Data for the task section start

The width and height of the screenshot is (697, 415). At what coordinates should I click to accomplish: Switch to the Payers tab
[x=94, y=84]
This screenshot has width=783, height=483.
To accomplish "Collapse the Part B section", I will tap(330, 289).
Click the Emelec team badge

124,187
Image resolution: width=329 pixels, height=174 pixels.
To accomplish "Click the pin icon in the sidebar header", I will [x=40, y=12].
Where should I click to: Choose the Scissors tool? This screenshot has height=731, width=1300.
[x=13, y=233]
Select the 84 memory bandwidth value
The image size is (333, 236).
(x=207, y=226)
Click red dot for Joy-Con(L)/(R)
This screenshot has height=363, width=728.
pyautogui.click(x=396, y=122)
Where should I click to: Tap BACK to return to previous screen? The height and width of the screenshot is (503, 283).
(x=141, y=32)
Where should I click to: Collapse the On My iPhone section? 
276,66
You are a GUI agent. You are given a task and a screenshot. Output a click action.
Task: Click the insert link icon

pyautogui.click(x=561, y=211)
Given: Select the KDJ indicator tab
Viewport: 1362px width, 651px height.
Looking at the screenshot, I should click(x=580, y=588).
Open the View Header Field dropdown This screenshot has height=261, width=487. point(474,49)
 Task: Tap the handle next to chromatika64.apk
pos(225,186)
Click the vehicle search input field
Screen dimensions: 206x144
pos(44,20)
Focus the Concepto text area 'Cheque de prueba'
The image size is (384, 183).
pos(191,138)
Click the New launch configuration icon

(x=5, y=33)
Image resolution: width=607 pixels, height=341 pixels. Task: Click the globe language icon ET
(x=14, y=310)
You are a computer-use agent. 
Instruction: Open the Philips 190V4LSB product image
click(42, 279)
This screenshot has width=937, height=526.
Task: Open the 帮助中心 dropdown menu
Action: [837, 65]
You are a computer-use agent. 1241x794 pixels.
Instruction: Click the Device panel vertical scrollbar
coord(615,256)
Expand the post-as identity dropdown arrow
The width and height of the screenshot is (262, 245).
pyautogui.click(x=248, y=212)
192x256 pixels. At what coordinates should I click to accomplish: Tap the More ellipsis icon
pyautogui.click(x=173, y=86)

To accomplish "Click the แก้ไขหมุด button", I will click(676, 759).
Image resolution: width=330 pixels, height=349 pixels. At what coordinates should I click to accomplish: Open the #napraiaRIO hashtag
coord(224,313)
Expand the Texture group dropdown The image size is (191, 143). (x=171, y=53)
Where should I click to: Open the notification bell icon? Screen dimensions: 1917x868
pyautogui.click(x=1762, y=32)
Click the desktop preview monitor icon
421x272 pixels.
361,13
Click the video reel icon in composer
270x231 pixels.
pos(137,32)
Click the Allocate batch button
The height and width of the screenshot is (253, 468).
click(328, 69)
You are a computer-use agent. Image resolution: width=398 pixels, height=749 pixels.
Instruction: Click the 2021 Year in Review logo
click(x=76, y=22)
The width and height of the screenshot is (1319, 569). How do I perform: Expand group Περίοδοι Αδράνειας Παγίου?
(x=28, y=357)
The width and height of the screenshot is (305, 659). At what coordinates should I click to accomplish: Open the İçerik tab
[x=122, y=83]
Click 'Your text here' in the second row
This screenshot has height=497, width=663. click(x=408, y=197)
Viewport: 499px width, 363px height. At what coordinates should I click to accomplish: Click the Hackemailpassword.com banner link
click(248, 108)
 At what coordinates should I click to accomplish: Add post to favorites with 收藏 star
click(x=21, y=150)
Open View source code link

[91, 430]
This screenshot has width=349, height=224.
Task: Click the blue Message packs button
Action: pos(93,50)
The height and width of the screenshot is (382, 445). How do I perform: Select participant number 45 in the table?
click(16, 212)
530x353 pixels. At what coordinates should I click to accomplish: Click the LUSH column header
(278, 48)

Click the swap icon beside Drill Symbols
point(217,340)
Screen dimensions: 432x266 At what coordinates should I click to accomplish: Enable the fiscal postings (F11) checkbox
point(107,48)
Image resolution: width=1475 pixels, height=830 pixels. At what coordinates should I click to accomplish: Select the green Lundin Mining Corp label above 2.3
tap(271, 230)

Data for the task section end

- [Task goal]: Answer with one number only, the count of lines in the listing that hold the word "will".

- [Finished exercise]: 3